** Written exercise A **
Copy the passage of the Embrace the Chaos entry that begins at the words "Embrace the Chaos is" and ends after "Annual Grammy Awards.", switching "studio album" for "full-length album".
** Written exercise B **
Pick up the Embrace the Chaos entry after its final sentence and continue writing it.

Studio album by Ozomatli
- Released: September 11, 2001
- Genre: Alternative hip hop; latin jazz;
- Length: 45:05
- Label: Interscope
- Producer: Bob Power; Mario Caldato Jr.; Ozomatli; Steve Berlin;

Ozomatli chronology
| Ozomatli (1998) | Embrace the Chaos (2001) | Street Signs (2004) |

Singles from Embrace the Chaos
- "Vocal Artillery" Released: October 22, 2002;

= Embrace the Chaos =

Embrace the Chaos is the second studio album by the American rock band Ozomatli. It was released on September 11, 2001 via Interscope Records. Production was handled by Bob Power, Steve Berlin, Mario C. and Ozomatli. The album peaked at number 138 on the Billboard 200, number two on the Heatseekers Albums, and topped both the Top Latin Albums and Latin Pop Albums charts in the United States. It won the Grammy Award for Best Latin Rock/Alternative Album at the 44th Annual Grammy Awards.

** Given information **
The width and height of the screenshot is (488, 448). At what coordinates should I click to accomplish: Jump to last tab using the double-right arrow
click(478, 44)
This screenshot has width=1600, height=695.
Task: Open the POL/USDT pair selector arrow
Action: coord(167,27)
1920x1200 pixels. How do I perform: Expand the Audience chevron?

---

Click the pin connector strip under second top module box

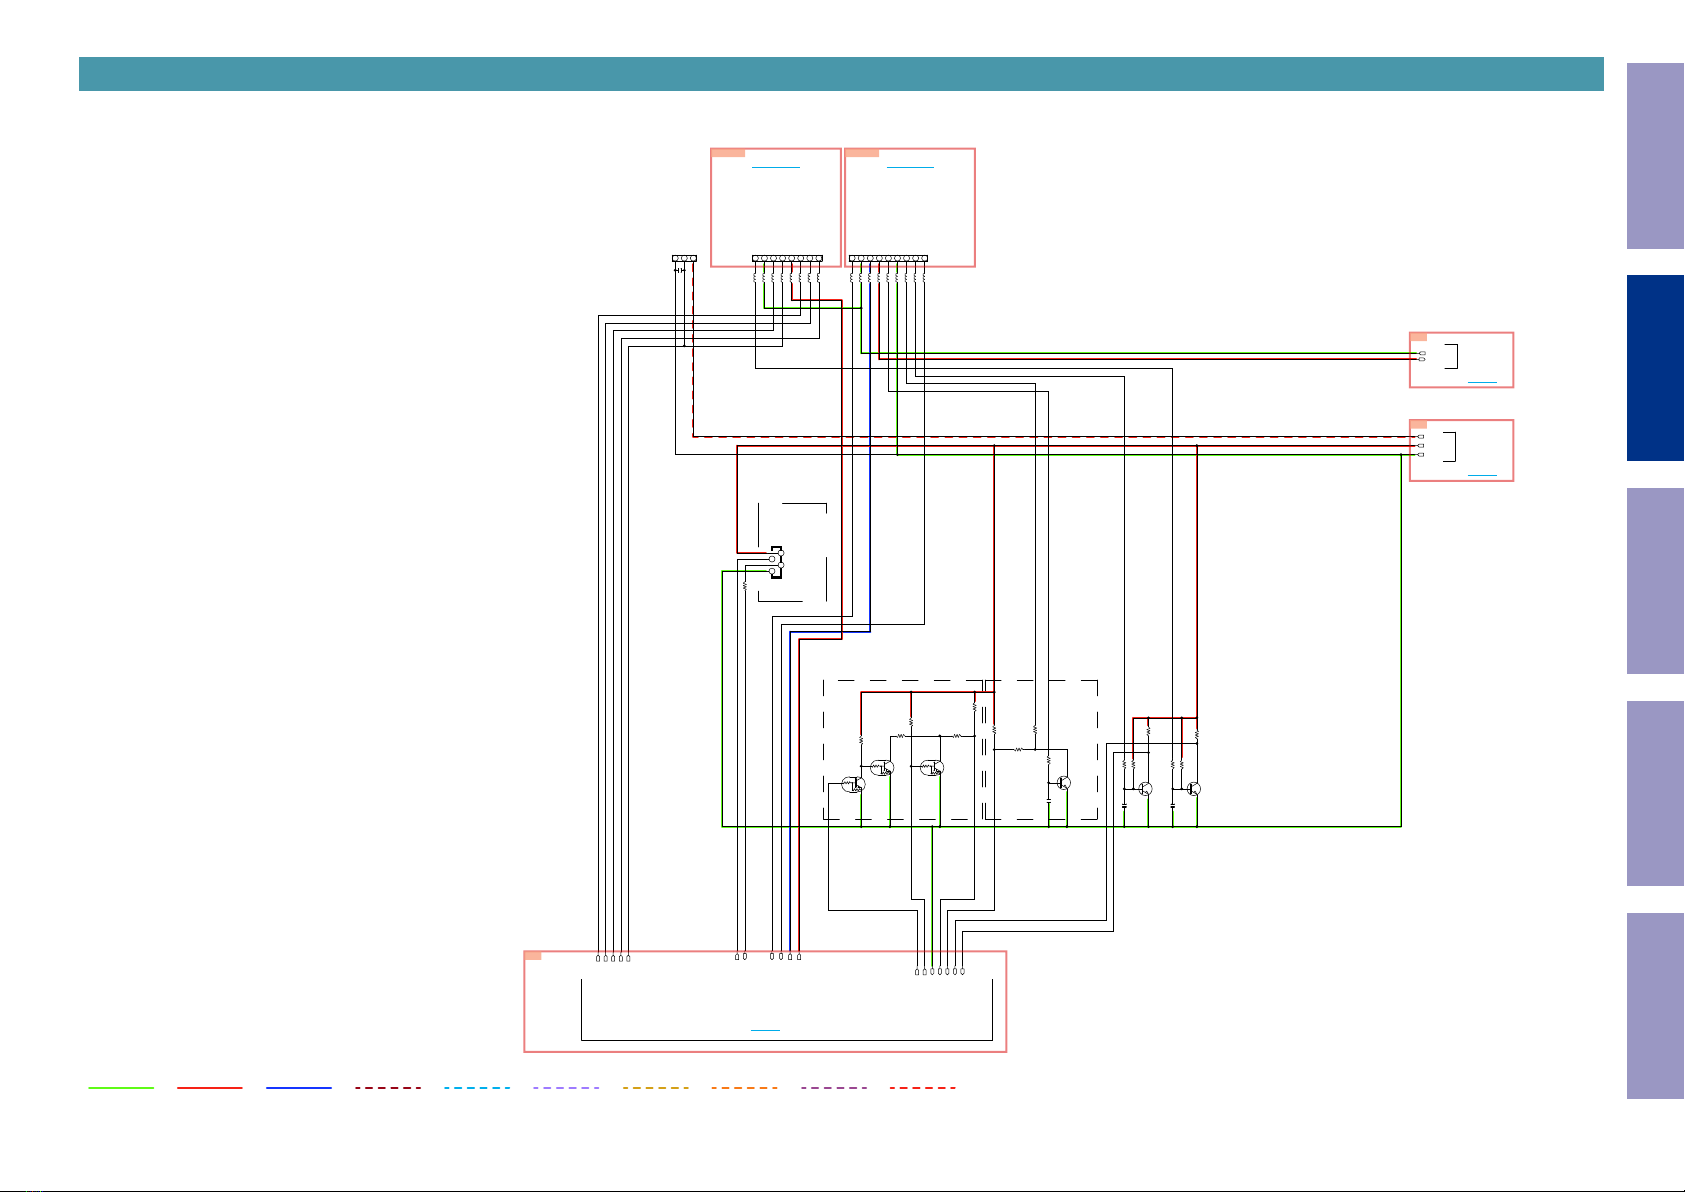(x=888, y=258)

** Exercise output A **
Embrace the Chaos is the second full-length album by the American rock band Ozomatli. It was released on September 11, 2001 via Interscope Records. Production was handled by Bob Power, Steve Berlin, Mario C. and Ozomatli. The album peaked at number 138 on the Billboard 200, number two on the Heatseekers Albums, and topped both the Top Latin Albums and Latin Pop Albums charts in the United States. It won the Grammy Award for Best Latin Rock/Alternative Album at the 44th Annual Grammy Awards.

** Exercise output B **
Professional ratings
Review scores
| Source | Rating |
| AllMusic | Star |
| Spin | 8/10 |
| The Village Voice | (2-star Honorable Mention) |

==Track listing==

| No. | Title | Writer(s) | Producer(s) | Length |
|---|---|---|---|---|
| 1. | "Pá Lante" | Ozomatli | Steve Berlin; Ozomatli (co.); | 5:03 |
| 2. | "1234" | Ozomatli; José Espinosa; David Jolicoeur; Kelvin Mercer; | Bob Power | 3:07 |
| 3. | "Dos Cosas Ciertas" | Ozomatli; Espinosa; Andy Mendoza; Anthony Stout; | Mario Caldato Jr. | 3:28 |
| 4. | "Vocal Artillery" | Ozomatli; Espinosa; Stout; Mone Smith; William James Adams; | Bob Power | 4:59 |
| 5. | "Guerrillero" | Ozomatli; Espinosa; Mendoza; David Hidalgo; Louie Pérez; | Bob Power | 4:29 |
| 6. | "Embrace the Chaos" | Ozomatli; Espinosa; Lonnie Rashid Lynn; | Bob Power | 4:18 |
| 7. | "Pensativo (Interlude)" | Asdru Sierra | Steve Berlin; Ozomatli (co.); | 2:33 |
| 8. | "Timido" | Ozomatli; Espinosa; Mendoza; | Steve Berlin; Ozomatli (co.); | 5:18 |
| 9. | "Lo Que Dice" | Ozomatli; Espinosa; Mendoza; | Bob Power | 3:20 |
| 10. | "Mi Alma" | Ozomatli; Espinosa; Mendoza; | Steve Berlin | 5:09 |
| 11. | "Sueños en Realidad" | Ozomatli; Espinosa; Mendoza; | Mario Caldato Jr. | 3:21 |
| Total length: |  |  |  | 45:05 |

==Personnel==
- Ozomatli
- Willy "Wil-Dog" Abers – electric bass, guitar, Ampeg Baby Bass, vocals
- Ulises Bella – bass clarinet, guitar, piano, saxophone (baritone and tenor), vocals
- Raúl Pacheco – guitar, jarana, tres, vocals
- Justin Porée – percussion, rap, vocals
- Kanetic Source - (rap vocals)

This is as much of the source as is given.